Other News Materials 22 September 2019 14:51 (UTC +04:00)
Bolivian volunteer firefighters, exhausted from battling blazes sweeping rapidly across the country’s lowlands, are starting to lose hope and retreat from the front lines of some infernos in the drought-stricken region
Firefighters in Bolivia lose hope of taming blazes as burned area doubles

Bolivian volunteer firefighters, exhausted from battling blazes sweeping rapidly across the country’s lowlands, are starting to lose hope and retreat from the front lines of some infernos in the drought-stricken region, Trend reports citing Reuters.

The fires this year are Bolivia’s worst in at least two decades, with the size of burned land across the country nearly doubling in under three weeks, destroying swaths of biodiverse forest and ranches and farms that sustain thousands of people.
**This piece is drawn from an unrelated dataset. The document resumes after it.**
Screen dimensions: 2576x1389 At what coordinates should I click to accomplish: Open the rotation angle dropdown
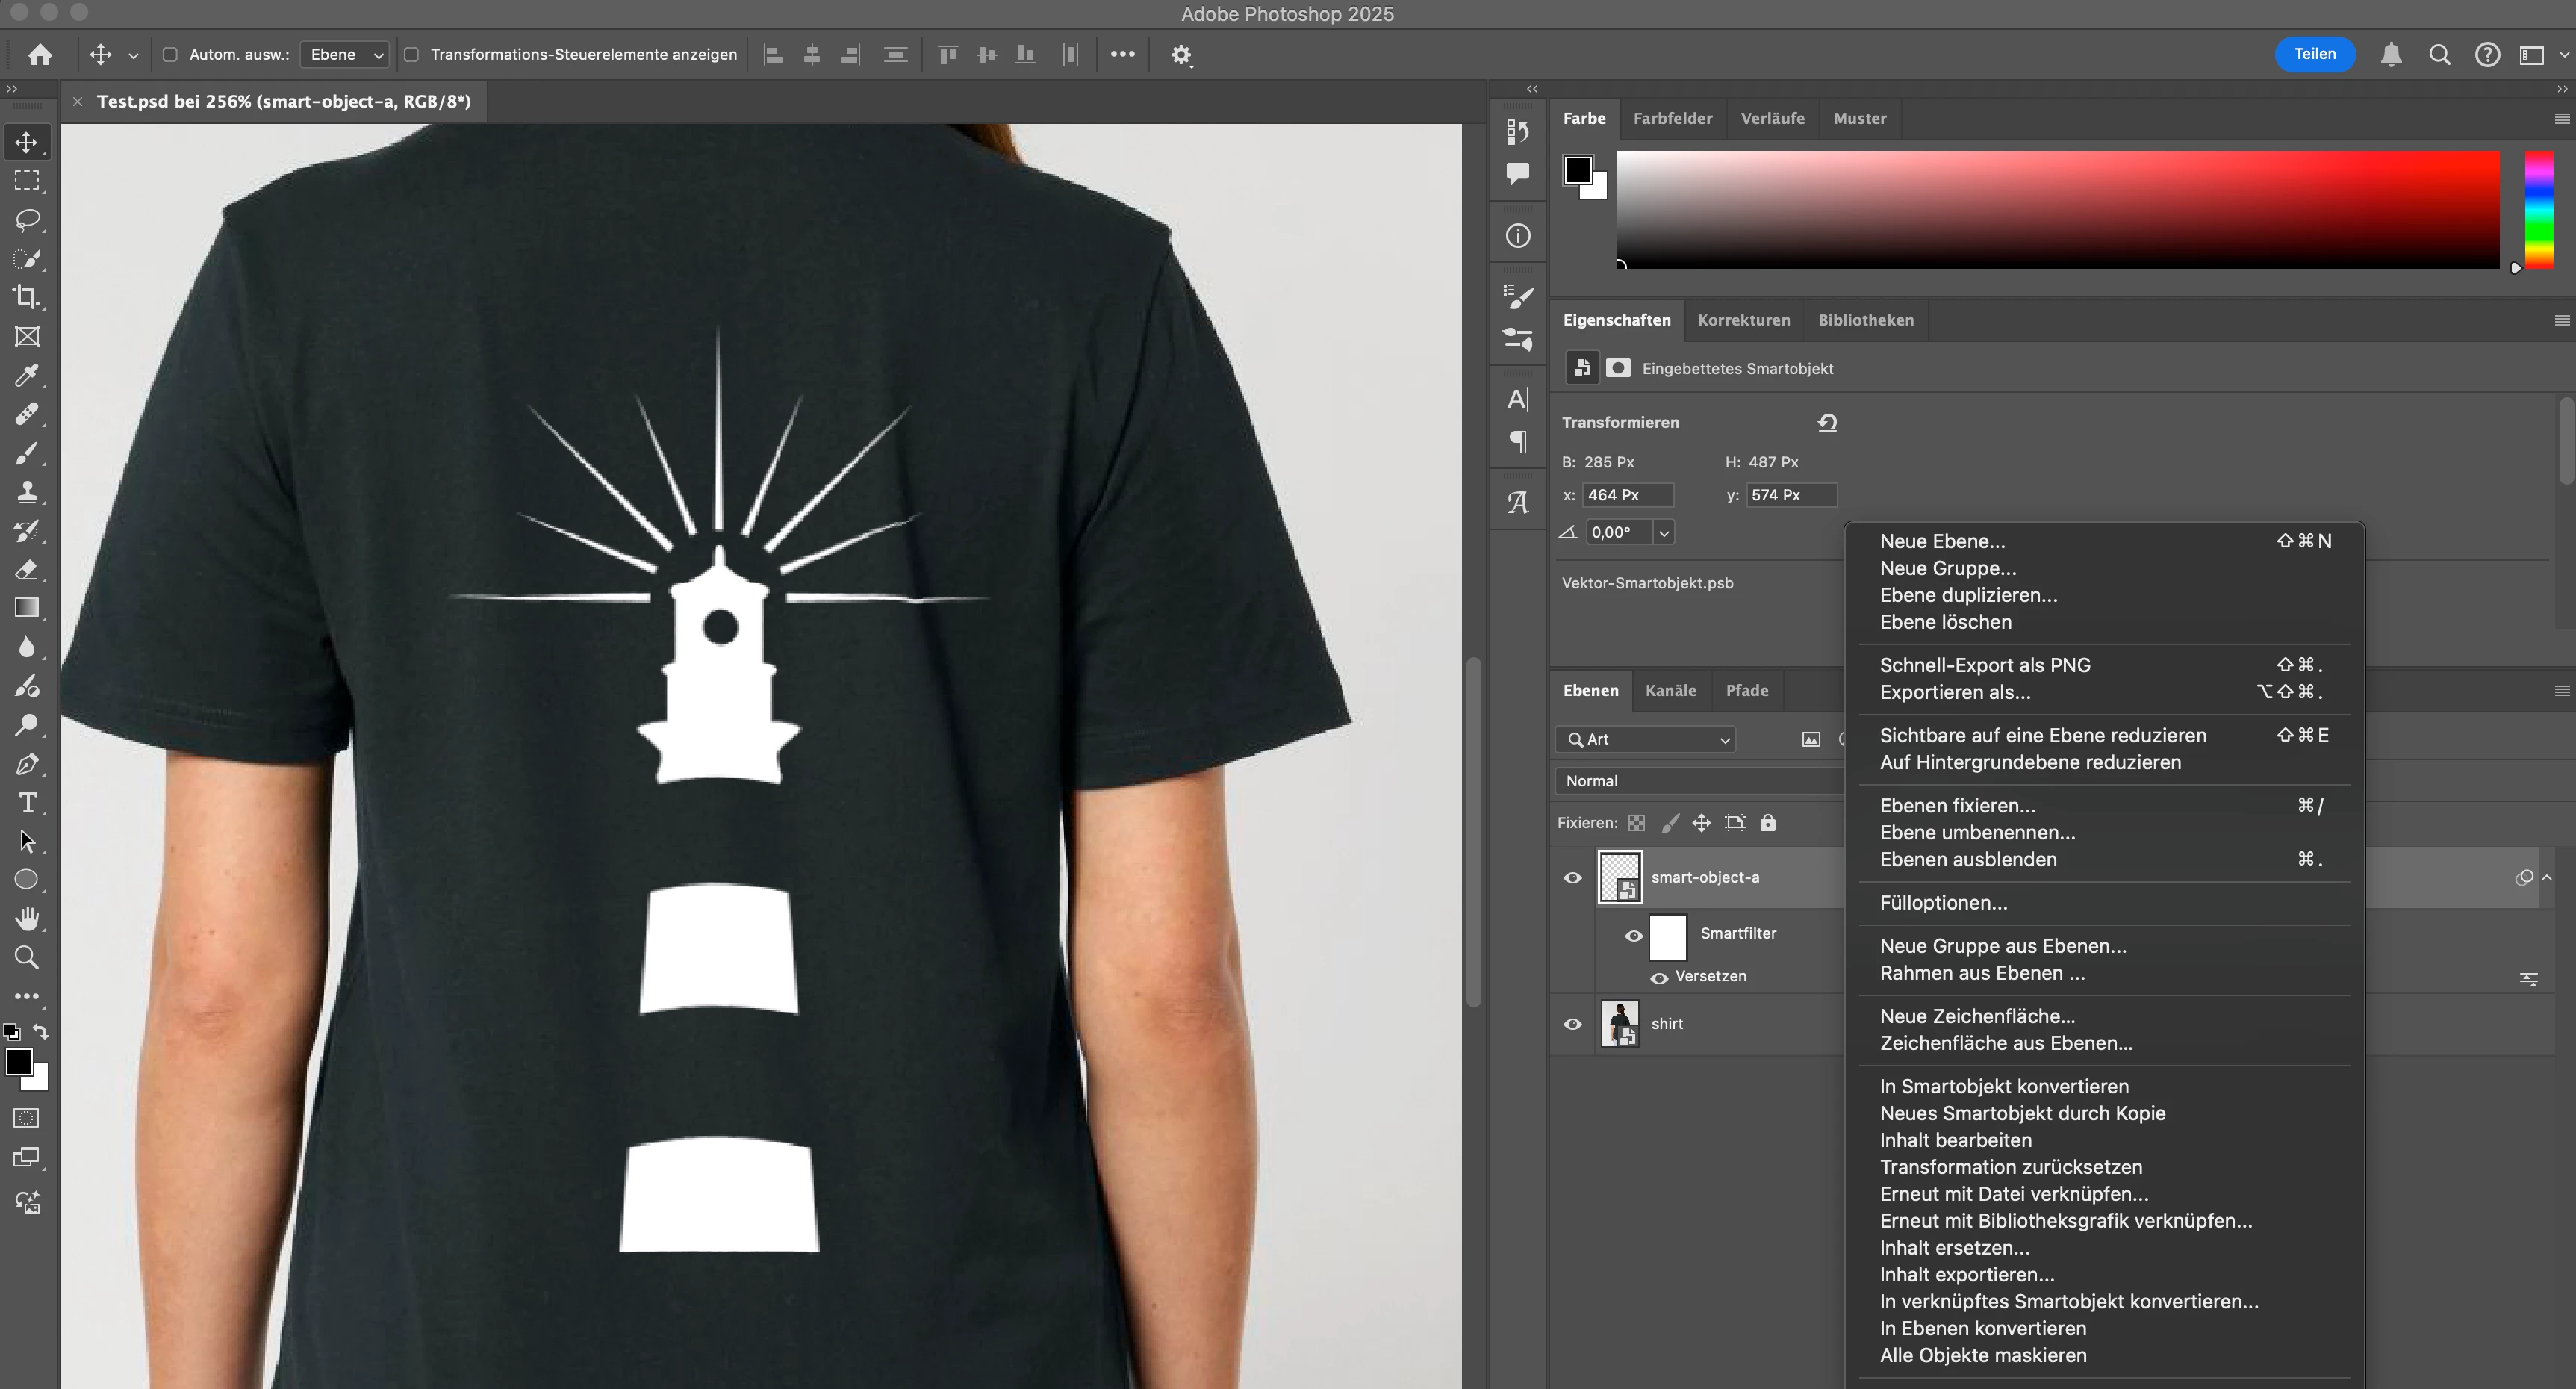[1664, 533]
In the dusty cattle ranching town of Concepcion, despite nearly two months of non-stop firefighting, blazes that had been put out in surrounding dry forests have reignited while others continue to spread toward the toward the Noel Kempff Mercado National Park, a gateway to pristine Amazonian rainforest.

“Nothing has been controlled. The fires continue,” said Elias Johns, the deputy governor of the province of Nuflo Chavez, where Concepcion is located.

While helicopters have doused flames around Concepcion, the Boeing supertanker 747 that Bolivian President Evo Morales ordered to battle blazes across the country has not yet made it here. The heat and smoke are so intense along part of the front lines that firefighters cannot remain working for more than several minutes at a time.

Local firefighters with Bolivia’s volunteer-based force say they are poorly equipped with little more than backpacks of water, hoses and machetes, lacking heavy machinery to clear debris and stop fires from advancing.

Some 700 to 800 volunteer firefighters have gone home, Johns said. The province now mostly relies on foreign units from Argentina and France and Bolivian soldiers sent to help.

Many volunteer firefighters are demoralized after working for weeks in smoke-filled landscapes scattered with the charred remains of animals and trees. Four firemen have also died, one by heart attack and three while bathing in a local lake.

“It’s physically and emotionally taxing,” said Shayir Rezvani, a university student who is one of around 30 firefighters in the province’s remaining volunteer unit.

Authorities in Concepcion have set up a special clinic to tend to people suffering respiratory problems from the smoke. The fires have also affected the electrical grid, triggering blackouts and disruptions to water distribution, said Johns.

With no sign of the fires slowing, residents are anxiously waiting for the start of the rainy season, which might not come until October.

Lowland regions have been racked by a drought fueled by an expansion of cattle ranching and soy farming in forested regions, making traditional slash-and-burn practices increasingly risky.

Jose Payme, an indigenous Chiquitano chief, said a drought this year and the fires raging near his ranching community of Santa Marta are the worst it has ever seen.

“We’re completely exhausted,” said Payme. “We’ve been working day and night for two months to placate this fire that’s so strong, and this drought that’s so strong. It’s impossible”

Payme said Santa Marta desperately needs a truck for transporting water.

Wildfires in Bolivia this year have spread over 4.1 million hectares (16,000 square miles) through Sept. 15, up from 2.1 million hectares less than three weeks earlier, according to the Bolivian environmental group Fundacion Amigos de la Naturaleza.

The area burned this year has already topped the previous record since the turn of the century, 3.8 million hectares in 2010.

“This is a warning for the entire continent. If we keep destroying the Amazon forest, we will soon reach the tipping point where the forest loses its capacity to recycle humidity and precipitation,” said Lykke Andersen, the head of Bolivia’s Sustainable Development Solutions Network.